私は彼に愛されているらしい2
部内1、2を争うほどのイケメンは、つい先日とてもとても綺麗な年上のお姉さまと結婚したばかりだ。そのお相手というのが関連部署の人で、有紗も入社当時に関わったことがある美人だった。

新入社員の他部署員であった有紗にもよくしてくれた頼りがいのある優しい先輩だ、以来彼女との親交は細々とだが続いていたのだが結婚相手を知って驚いた。

なんと職場先輩である腹黒王子だったなんて。

「ありがとうございます。
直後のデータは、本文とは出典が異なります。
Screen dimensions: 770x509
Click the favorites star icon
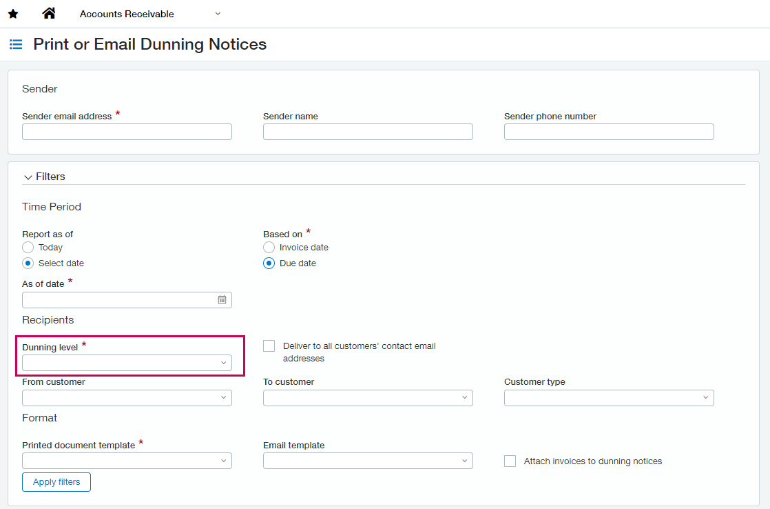[13, 14]
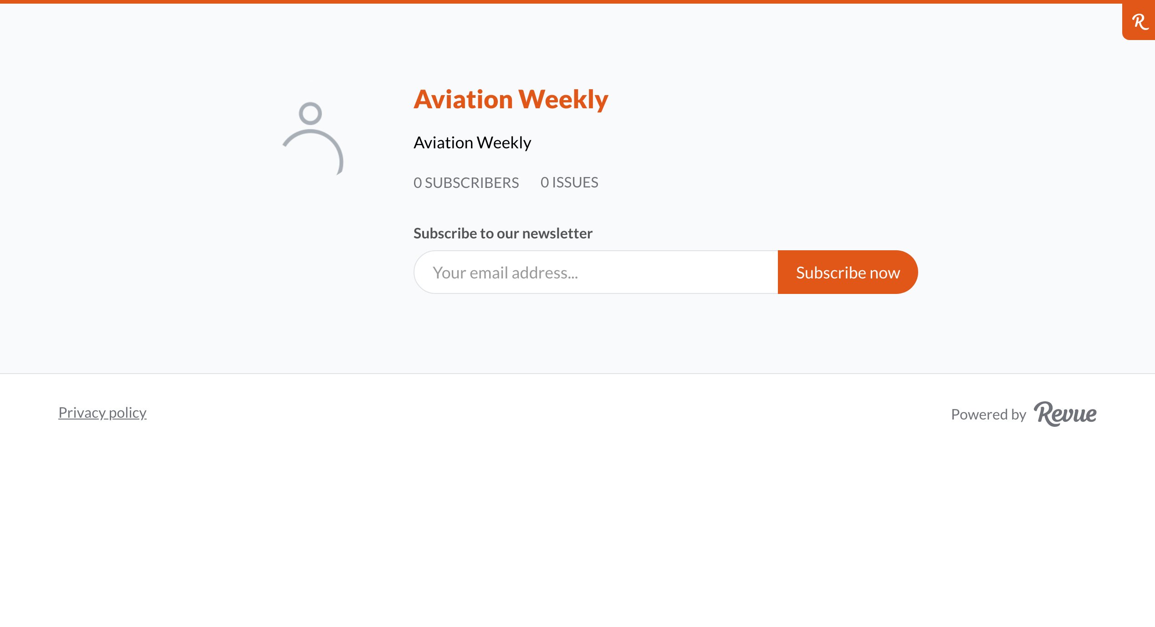Click the placeholder text Your email address
The image size is (1155, 627).
coord(505,273)
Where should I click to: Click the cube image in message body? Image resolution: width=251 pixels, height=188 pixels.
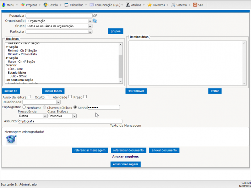tap(11, 140)
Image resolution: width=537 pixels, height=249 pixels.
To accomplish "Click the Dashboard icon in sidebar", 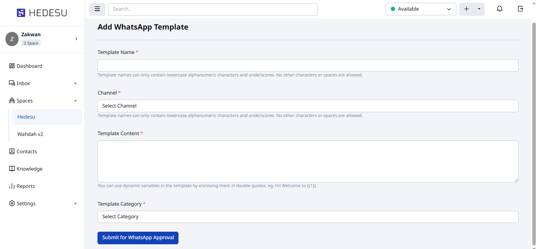I will [12, 66].
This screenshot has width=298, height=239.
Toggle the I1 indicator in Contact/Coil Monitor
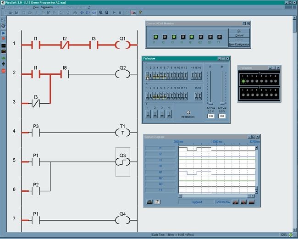pos(155,37)
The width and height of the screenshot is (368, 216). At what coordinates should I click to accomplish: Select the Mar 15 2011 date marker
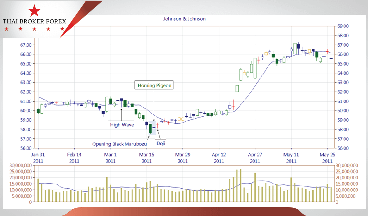[x=147, y=158]
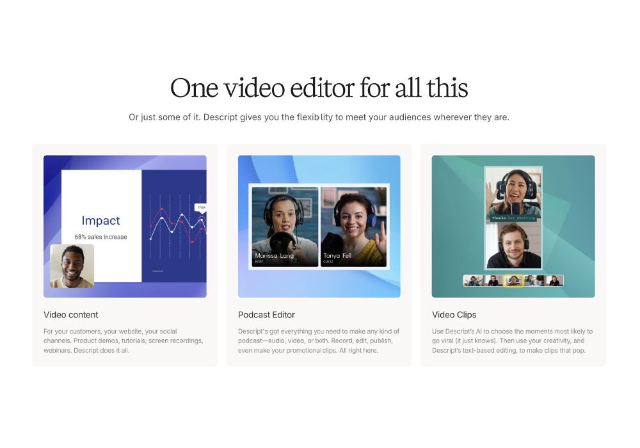This screenshot has width=640, height=448.
Task: Click the man's vertical video frame with headphones
Action: tap(513, 246)
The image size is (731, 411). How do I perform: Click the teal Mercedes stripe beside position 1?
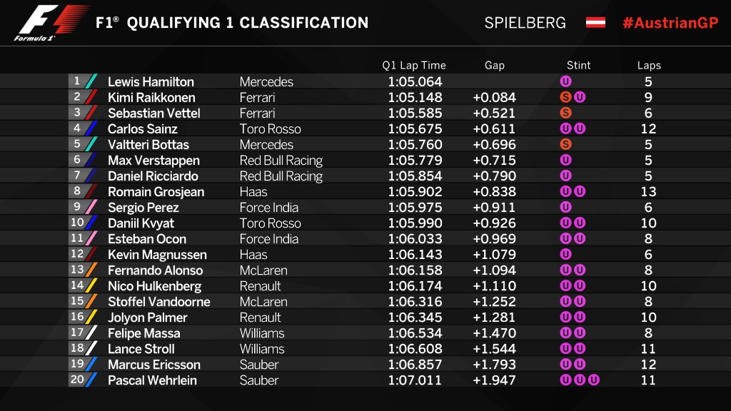click(92, 81)
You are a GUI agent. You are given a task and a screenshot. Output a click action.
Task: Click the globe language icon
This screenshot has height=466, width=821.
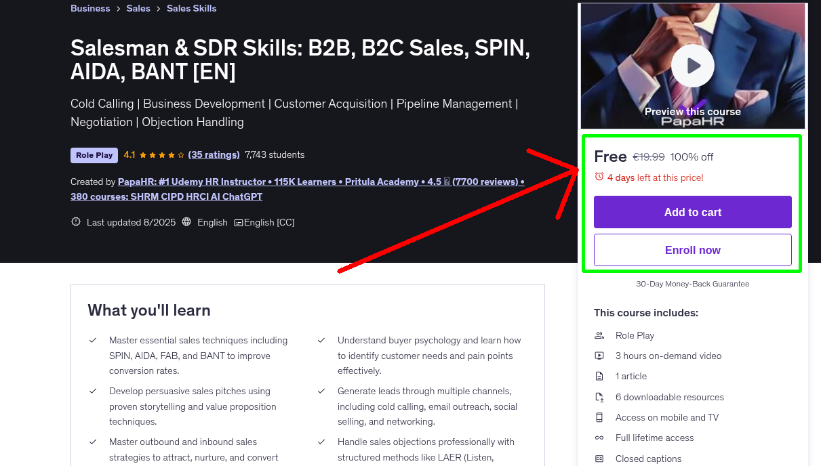click(186, 222)
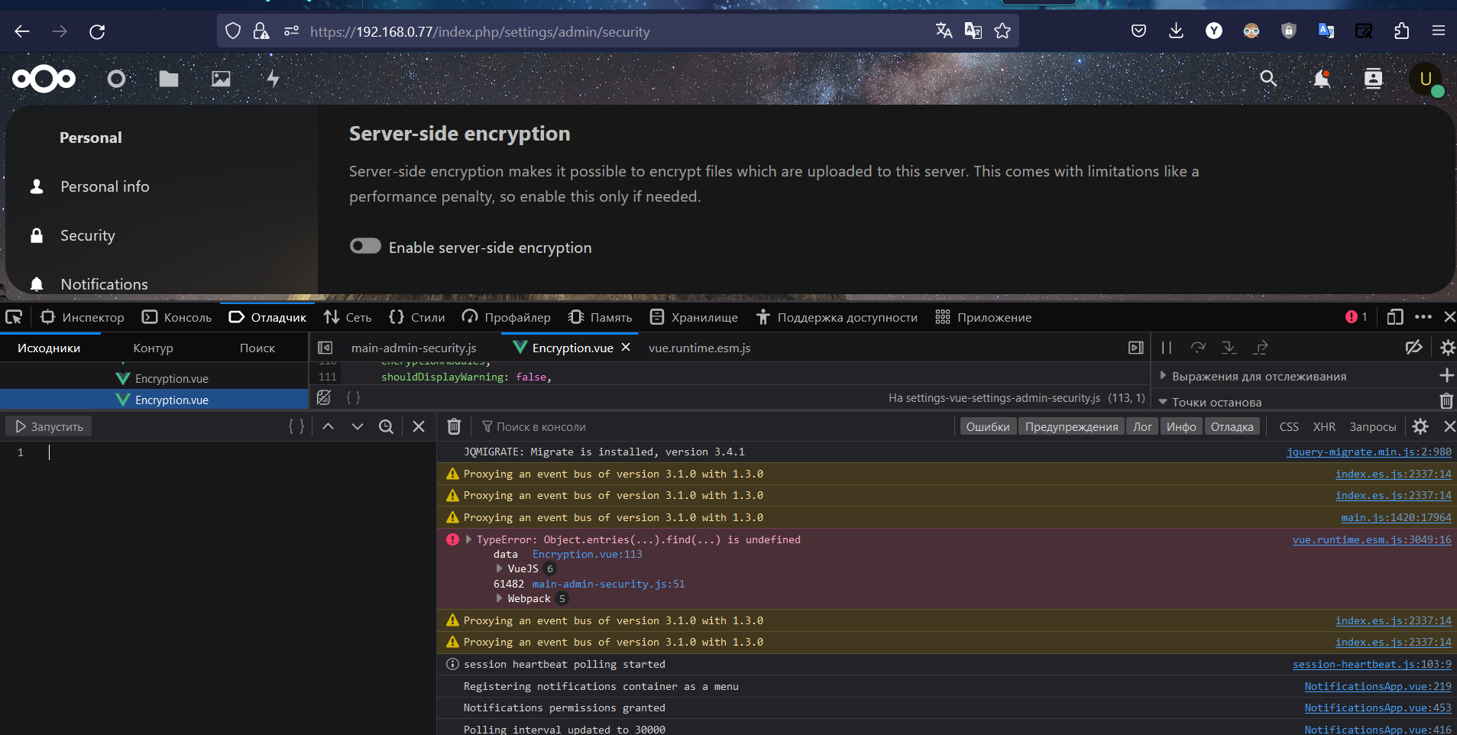Clear console output with trash icon

tap(454, 426)
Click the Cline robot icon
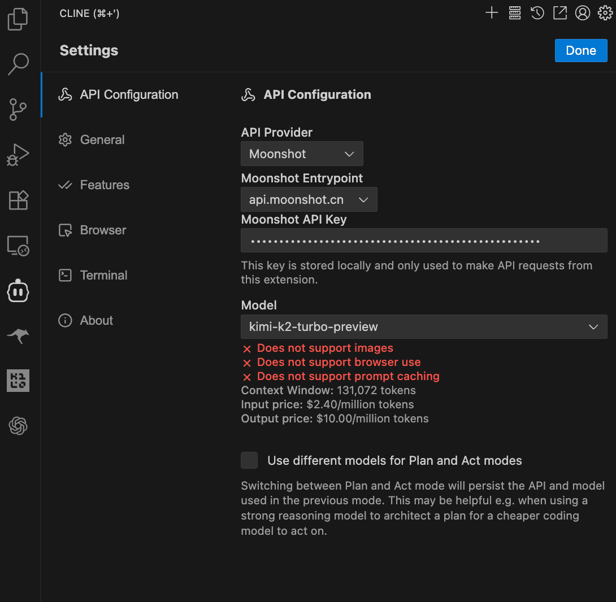The image size is (616, 602). tap(18, 291)
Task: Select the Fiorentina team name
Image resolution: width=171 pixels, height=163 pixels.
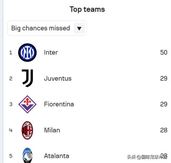Action: (59, 104)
」

さっそく袋の中身を確認するといつものように手作りのお菓子が入っていた。

「わー!美味しそう!!いつもありがとうございます!」

「時間を有意義に使ってるよねー。持田さんが太ってないか心配してたよ。」

「退職されてから週一ペースでお菓子作ってくれますもんね。私はラッキーです。」

いつもありがとうねと申し訳なさそうにする君塚に有紗は手をひらひらさせて微笑んだ。その言葉に偽りはなく、すっかり趣味となった君塚夫人の作るお菓子は本当に美味しいのだ。

「猫がパンダになったくらいって言っとくねー。」

「じゃあ君塚さんと違ってお腹が白いから安心ですね!本当、奥様はこの腹黒さなんとも思わないんですか!?」

「またまたー、持田さんには負けちゃうよー。」

「私は純真無垢な真っ白けです!」

恒例のような朝のからかいを終えて笑顔で受け取ったはいいが、忘れかけていた出来事を思い出して有紗の心は一気に沈んだ。

そうだ、ここにも結婚のネタが転がっていた。

イケメンが結婚したばかりの時期はお前の結婚はいつなのだと話題にされて暫くいじられ続けたことを大輔に愚痴っていたのに、そんなことも思い出して何とも言えない気持ちになる。

嫌なことを思い出した有紗はそれが素直に表情に出ていたらしい。

「持田さん、シワ。眉間にシワ寄ってる。」

「おっと。」

君塚に言われ慌てて眉間に手を当てた。